Hasta
hace muy poco, la mayor amenaza a los procesos electorales en América Latina
venía de la derecha, específicamente, de los golpes militares. Las fuerzas
armadas usualmente recibían apoyo político de grupos de clases media y alta,
deseosos de evitar que los estratos bajos obtuvieran poder político.
Durante
los últimos años, sin embargo, la principal amenaza a los procesos electorales
en la región ha venido de la izquierda, específicamente de líderes carismáticos
y populistas que dicen tener la representatividad de los pobres. Y en una
especie de reflejo de los anteriores golpes militares de derecha, las
movilizaciones sociales de izquierda están desafiando cada vez más a la
legitimidad de los presidentes de derecha para gobernar. Como resultado de esta
dinámica, durante la década pasada fueron desbancados mandatarios en
Argentina, Bolivia y Ecuador.
La
actual crisis política en México forma parte de esta tendencia. Una serie de
reformas electorales realizadas en los 90 dieron al país uno de los sistemas
electorales más transparentes de América Latina. La elección de julio, sin
embargo, fue muy estrecha, con el aparente ganador, Felipe Calderón, que obtuvo
cerca de 224,000 votos más que el candidato que le siguió, Andrés Manuel López
Obrador, de un total de 41 millones de votos. Comprensible y legítimamente,
López Obrador pidió un recuento en algunos distritos que habían dado a Calderón
mayorías amplias.

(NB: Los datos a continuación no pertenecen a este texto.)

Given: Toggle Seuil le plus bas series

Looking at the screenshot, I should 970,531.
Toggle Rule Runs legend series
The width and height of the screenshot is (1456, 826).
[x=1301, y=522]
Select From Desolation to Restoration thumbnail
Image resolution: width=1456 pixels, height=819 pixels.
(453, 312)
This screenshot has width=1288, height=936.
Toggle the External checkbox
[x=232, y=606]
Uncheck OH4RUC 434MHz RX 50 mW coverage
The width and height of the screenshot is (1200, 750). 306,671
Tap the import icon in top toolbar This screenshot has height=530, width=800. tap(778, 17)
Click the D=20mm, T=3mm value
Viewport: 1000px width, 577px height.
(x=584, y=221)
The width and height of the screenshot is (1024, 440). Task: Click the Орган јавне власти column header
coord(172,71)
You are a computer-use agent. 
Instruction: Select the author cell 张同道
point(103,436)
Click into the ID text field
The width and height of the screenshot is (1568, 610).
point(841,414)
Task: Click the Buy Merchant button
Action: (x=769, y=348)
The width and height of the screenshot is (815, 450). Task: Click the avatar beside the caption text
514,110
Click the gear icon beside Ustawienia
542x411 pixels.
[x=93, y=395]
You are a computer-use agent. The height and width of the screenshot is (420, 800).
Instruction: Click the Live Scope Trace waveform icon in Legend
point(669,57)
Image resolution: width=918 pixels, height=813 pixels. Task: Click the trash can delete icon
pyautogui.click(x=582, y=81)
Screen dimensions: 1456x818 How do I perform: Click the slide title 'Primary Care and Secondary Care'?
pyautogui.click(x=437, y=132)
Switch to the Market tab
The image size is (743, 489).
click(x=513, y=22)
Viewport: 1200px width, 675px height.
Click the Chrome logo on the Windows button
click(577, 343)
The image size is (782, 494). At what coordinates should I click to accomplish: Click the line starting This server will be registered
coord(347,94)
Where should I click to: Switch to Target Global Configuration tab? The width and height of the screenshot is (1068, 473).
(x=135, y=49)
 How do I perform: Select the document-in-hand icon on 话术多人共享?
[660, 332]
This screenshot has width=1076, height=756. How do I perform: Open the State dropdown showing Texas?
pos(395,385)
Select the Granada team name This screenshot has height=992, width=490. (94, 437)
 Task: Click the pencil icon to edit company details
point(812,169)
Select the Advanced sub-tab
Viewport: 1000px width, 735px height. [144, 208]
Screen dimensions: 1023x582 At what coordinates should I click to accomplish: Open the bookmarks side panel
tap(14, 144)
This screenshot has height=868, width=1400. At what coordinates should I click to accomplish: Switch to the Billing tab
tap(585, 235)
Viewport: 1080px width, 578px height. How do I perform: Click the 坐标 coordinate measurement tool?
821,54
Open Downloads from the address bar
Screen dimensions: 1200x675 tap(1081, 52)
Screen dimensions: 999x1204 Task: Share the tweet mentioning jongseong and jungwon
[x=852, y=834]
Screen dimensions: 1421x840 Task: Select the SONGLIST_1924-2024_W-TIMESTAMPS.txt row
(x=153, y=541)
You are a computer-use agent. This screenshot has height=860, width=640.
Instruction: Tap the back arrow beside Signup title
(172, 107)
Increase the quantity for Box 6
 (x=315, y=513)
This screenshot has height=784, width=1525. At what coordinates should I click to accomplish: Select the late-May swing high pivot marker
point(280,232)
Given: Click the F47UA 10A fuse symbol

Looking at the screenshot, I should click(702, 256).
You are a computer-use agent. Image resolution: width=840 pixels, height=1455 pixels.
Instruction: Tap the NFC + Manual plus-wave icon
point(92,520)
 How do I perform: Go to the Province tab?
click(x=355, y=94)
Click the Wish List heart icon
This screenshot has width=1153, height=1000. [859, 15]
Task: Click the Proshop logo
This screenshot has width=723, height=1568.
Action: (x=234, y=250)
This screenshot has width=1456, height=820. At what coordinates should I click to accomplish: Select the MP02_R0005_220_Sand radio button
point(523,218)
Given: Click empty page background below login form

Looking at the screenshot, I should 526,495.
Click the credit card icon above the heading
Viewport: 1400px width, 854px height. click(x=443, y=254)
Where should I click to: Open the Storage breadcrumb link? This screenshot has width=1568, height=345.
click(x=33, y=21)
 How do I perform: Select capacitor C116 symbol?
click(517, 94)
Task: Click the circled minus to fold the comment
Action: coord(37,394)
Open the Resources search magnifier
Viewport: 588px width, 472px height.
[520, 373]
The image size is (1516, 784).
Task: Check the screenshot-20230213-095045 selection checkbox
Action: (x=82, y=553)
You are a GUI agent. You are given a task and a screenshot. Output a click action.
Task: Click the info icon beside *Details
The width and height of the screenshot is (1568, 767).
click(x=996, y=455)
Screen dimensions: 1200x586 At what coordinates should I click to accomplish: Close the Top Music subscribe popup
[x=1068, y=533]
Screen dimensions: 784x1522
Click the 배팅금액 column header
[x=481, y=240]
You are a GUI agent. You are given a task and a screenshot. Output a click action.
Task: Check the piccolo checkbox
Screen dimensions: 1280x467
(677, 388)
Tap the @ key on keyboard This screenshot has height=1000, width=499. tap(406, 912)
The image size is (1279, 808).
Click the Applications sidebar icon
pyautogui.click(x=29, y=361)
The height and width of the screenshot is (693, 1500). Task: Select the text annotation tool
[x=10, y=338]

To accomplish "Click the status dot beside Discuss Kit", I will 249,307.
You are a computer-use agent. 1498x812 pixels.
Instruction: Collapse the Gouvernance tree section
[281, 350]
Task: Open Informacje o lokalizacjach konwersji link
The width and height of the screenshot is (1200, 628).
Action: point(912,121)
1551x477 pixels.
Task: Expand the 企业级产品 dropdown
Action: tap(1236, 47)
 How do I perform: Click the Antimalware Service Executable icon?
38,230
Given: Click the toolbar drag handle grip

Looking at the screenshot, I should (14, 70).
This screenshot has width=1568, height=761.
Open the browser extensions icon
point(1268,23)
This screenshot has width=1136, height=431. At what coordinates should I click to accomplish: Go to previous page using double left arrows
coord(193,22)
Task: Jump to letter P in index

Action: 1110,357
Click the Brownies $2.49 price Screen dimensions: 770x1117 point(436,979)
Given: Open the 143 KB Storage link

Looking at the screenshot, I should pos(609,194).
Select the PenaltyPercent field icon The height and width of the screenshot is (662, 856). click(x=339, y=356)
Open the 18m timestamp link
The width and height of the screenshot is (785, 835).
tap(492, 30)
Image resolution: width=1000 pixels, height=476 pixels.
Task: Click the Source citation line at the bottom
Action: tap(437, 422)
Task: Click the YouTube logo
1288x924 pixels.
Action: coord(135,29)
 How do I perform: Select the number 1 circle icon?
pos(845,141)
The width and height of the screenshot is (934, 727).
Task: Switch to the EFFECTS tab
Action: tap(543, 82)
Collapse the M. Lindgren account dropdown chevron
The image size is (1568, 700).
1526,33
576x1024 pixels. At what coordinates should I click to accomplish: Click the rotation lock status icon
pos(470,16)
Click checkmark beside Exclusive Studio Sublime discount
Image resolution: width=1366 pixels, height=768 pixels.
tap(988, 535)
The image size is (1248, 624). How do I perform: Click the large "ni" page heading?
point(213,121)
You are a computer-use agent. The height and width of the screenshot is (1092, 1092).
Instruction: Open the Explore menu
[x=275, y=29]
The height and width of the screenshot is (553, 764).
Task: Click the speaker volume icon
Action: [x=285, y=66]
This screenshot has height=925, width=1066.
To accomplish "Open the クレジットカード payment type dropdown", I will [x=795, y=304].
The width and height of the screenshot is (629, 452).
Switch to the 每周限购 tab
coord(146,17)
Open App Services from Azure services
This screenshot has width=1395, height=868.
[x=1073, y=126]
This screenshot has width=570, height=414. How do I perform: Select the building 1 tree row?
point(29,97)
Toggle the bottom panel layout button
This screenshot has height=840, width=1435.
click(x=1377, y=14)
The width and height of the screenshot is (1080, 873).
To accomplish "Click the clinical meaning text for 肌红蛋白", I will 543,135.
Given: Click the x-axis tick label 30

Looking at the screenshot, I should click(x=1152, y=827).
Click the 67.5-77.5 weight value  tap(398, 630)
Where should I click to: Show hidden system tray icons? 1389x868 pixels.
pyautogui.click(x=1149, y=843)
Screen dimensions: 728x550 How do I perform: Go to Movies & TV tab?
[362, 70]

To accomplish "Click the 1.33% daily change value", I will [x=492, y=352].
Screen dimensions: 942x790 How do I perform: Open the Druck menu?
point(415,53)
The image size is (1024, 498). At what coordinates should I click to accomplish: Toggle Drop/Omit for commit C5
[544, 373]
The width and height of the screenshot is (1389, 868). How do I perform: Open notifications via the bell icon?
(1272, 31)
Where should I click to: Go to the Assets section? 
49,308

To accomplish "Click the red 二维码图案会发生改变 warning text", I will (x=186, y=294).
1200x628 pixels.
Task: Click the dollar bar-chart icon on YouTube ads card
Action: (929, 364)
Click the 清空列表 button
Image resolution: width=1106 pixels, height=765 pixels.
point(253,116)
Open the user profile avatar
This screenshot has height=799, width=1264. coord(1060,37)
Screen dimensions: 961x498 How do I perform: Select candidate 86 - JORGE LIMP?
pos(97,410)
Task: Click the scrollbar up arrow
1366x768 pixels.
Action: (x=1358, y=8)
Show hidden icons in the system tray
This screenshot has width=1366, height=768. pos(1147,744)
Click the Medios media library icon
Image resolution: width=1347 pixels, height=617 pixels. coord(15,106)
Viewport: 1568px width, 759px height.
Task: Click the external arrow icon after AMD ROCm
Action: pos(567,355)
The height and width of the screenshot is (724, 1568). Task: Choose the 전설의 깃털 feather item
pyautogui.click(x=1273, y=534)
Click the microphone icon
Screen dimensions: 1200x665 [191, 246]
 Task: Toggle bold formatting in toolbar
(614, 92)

Las autoridades accedieron.
La
incapacidad para aceptar esta nueva realidad llevó a muchos, tanto en América
Latina como en el extranjero, a simpatizar, tolerar e incluso apoyar el
comportamiento ilegal y disruptivo que amenaza con socavar las instituciones
democráticas aún débiles de la región. Estas personas asumen que los movimientos
sociales, integrados principalmente por gente pobre, merecen simpatía y
compasión, aun cuando estén fuera de la ley. Sin embargo, los mitos comienzan a
desmoronarse, porque, es también cierto que muchos de los pobres votan por las derechas,
y también las clases medias. También es un hecho que la intelectualidad y
clases altas, se inclinan por las izquierdas populares.
La
problemática mexicana es compleja, porque los mecanismos republicanos, parece,
son incapaces de resolver los problemas políticos, el actuar del ejecutivo ha
sido débil y, la nueva administración entrante no termina de enseñarnos cual será
su verdadero color. Si México no logra generar el despegue económico, y, si la
otra economía pesada de la región, Brasil, no elabora sus propias reformas de
segunda generación, el panorama latinoamericano pinta mal, con economías
mediocres, democracias en papel totalmente infuncionales, con Ejecutivos débiles
que son presa del crimen organizado o los grupos económicos dominantes. México
tiene en este momento, la capacidad de convertirse en un ente de cambio, en un
ente de balance para la región. Solo se necesita que a la ya existente
convicción de ortodoxia económica, se ejecute de manera abrupta, las reformas
necesarias. Sin cometer el error de Fox, pensando que, democracia es, ingobernabilidad.